Print exactly the lines from the line with "Click the X9 multiplier chip" to the last line of the data, please, both included.
....................
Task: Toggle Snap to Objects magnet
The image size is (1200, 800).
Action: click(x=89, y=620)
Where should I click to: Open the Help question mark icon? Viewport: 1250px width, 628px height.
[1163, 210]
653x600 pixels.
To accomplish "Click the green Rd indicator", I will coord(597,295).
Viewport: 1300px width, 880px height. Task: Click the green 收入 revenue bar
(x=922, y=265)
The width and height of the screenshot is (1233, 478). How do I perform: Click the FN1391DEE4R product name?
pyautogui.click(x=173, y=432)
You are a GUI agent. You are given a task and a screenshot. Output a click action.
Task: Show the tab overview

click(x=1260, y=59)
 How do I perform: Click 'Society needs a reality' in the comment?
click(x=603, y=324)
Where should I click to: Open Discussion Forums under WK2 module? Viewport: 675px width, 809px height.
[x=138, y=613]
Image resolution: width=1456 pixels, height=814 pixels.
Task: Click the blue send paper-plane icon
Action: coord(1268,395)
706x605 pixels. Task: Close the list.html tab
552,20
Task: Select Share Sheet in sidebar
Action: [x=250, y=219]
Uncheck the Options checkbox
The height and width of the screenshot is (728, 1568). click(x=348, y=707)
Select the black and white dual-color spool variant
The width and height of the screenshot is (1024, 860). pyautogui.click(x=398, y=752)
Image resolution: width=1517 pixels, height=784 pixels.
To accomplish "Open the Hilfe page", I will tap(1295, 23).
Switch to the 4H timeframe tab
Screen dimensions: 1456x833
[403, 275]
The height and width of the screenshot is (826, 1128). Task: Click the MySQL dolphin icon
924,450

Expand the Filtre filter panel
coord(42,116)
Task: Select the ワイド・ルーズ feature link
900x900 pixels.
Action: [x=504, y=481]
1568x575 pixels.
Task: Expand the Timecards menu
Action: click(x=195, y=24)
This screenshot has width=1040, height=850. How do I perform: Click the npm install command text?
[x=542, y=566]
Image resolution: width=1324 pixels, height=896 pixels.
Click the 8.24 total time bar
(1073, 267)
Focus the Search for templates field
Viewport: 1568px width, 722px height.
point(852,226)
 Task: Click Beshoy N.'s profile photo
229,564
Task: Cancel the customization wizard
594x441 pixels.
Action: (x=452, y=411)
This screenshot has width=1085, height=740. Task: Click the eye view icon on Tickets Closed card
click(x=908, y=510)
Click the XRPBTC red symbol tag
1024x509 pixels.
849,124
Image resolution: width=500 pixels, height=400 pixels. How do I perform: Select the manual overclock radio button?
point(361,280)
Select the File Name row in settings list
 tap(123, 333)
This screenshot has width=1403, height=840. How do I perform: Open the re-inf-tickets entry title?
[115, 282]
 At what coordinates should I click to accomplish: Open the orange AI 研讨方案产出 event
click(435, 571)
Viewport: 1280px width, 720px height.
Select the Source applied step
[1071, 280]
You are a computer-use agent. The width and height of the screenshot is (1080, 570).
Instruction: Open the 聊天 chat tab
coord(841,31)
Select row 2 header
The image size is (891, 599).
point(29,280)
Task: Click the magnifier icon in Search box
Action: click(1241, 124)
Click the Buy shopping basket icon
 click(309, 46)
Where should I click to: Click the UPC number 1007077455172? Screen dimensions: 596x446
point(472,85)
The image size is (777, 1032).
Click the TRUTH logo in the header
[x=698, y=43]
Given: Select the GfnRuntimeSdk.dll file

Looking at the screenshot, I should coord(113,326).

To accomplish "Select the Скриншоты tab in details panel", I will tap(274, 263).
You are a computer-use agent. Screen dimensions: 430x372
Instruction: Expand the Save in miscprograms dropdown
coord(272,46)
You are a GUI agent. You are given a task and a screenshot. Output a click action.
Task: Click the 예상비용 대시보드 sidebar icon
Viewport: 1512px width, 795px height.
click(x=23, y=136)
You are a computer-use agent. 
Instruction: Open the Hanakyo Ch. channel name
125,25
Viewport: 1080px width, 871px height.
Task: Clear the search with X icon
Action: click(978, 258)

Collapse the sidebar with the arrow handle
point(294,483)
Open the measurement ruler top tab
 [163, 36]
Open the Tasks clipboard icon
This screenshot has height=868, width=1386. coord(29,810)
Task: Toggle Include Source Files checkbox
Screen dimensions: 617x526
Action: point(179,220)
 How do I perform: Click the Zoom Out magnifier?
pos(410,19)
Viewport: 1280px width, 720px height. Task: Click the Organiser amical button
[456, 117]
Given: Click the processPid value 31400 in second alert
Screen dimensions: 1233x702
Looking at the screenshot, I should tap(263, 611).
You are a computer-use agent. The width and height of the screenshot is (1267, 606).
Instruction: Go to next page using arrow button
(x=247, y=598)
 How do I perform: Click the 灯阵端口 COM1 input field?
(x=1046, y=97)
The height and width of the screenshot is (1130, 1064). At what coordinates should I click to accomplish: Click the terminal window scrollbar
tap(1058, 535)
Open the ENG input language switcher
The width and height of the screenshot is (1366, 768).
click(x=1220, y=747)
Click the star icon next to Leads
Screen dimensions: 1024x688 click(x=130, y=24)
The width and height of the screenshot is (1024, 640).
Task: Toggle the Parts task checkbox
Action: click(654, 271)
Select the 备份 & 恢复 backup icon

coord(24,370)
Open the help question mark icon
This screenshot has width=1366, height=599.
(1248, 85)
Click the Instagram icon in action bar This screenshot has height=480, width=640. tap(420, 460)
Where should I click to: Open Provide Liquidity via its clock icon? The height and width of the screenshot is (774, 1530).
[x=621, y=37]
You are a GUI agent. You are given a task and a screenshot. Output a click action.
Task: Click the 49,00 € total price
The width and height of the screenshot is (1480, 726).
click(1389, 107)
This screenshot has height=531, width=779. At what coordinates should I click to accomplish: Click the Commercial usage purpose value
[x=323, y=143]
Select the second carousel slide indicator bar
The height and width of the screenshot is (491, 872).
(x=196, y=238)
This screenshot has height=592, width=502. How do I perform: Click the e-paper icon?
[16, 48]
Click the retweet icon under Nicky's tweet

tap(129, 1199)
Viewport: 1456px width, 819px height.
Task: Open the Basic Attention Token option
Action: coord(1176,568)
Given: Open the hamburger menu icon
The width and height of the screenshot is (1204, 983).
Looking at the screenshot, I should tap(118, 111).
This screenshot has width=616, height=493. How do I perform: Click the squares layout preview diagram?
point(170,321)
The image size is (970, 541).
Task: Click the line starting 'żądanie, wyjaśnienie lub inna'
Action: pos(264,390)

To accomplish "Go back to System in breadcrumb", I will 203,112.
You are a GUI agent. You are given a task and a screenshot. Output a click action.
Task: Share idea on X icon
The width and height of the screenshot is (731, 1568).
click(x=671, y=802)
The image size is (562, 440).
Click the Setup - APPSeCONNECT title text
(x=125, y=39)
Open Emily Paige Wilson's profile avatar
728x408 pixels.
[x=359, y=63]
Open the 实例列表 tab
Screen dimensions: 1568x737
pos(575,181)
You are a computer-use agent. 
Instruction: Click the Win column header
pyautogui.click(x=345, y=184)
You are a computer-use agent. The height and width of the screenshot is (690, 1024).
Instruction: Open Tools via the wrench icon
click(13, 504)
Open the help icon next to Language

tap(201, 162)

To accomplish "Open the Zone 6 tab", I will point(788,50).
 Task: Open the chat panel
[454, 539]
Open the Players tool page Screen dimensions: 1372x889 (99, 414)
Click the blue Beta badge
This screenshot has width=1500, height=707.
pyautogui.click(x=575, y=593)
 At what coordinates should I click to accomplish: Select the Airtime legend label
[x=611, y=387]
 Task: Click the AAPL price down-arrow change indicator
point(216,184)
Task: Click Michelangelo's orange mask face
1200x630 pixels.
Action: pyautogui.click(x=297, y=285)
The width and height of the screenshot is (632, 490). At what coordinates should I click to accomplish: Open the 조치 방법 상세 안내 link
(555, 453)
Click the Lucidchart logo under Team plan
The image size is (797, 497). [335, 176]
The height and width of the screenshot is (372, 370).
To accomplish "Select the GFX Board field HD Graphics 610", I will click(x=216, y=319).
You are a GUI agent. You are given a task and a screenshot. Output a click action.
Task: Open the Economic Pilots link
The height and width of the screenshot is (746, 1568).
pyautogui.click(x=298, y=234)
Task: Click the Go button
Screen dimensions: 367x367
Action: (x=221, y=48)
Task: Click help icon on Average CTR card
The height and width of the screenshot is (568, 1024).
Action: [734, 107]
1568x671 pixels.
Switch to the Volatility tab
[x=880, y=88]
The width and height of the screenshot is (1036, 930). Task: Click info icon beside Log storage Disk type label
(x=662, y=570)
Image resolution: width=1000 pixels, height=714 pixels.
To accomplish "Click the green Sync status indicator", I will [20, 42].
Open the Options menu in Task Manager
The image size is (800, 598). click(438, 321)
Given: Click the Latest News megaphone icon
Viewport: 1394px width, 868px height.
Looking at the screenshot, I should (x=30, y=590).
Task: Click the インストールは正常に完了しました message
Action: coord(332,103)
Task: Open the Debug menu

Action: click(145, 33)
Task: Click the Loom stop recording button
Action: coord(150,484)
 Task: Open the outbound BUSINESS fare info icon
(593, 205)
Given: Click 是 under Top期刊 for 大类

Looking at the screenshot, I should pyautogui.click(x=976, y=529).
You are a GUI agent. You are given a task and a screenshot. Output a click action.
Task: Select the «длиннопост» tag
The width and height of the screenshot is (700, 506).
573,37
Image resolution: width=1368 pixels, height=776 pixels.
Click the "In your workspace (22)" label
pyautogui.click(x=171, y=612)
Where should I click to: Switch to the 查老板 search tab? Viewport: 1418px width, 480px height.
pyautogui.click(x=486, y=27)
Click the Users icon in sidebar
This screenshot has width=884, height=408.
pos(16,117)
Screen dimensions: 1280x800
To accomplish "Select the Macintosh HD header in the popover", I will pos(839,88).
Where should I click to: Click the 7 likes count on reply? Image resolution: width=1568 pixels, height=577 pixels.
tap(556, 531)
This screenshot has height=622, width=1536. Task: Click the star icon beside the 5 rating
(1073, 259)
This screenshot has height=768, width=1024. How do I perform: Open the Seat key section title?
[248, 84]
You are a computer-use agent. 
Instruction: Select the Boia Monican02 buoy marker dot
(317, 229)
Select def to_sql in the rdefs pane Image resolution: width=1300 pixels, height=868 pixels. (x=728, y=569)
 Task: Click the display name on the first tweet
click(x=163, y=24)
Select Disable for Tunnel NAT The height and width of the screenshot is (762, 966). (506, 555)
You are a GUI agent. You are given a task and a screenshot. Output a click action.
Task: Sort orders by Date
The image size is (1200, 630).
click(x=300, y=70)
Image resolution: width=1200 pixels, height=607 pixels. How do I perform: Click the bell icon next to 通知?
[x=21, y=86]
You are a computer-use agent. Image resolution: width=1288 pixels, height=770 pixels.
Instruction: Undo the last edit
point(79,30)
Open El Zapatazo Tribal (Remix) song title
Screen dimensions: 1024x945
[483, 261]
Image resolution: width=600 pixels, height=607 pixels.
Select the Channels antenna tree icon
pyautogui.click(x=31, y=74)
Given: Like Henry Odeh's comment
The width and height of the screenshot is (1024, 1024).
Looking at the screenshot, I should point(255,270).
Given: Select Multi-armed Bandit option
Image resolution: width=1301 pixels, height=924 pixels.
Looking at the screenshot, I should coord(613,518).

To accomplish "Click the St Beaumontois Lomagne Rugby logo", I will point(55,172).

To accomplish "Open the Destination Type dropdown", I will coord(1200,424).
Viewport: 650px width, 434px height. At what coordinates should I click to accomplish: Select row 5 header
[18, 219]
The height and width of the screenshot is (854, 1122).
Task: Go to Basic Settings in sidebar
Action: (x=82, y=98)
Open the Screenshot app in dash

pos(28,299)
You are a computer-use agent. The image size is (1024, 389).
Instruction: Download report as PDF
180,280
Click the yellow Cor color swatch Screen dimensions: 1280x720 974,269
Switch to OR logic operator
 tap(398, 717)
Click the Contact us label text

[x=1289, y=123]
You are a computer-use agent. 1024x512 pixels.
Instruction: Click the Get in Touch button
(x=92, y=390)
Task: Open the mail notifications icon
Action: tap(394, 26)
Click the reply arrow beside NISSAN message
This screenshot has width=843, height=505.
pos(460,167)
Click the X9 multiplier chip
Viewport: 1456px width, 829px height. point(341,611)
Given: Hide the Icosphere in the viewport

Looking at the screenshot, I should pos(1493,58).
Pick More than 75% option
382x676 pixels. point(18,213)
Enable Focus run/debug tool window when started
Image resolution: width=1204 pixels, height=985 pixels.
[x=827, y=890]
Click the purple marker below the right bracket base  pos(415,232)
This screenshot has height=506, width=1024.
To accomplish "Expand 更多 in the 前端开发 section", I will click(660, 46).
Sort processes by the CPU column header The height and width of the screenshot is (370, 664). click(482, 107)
....................
▶ _Reply to the task_:
Click the X9 multiplier chip
Viewport: 1456px width, 829px height. point(341,611)
Given: Hide the Icosphere in the viewport

Looking at the screenshot, I should pos(1493,58).
Pick More than 75% option
382x676 pixels. point(18,213)
Enable Focus run/debug tool window when started
Image resolution: width=1204 pixels, height=985 pixels.
[x=827, y=890]
Click the purple marker below the right bracket base  pos(415,232)
This screenshot has height=506, width=1024.
To accomplish "Expand 更多 in the 前端开发 section", I will click(660, 46).
Sort processes by the CPU column header The height and width of the screenshot is (370, 664). click(482, 107)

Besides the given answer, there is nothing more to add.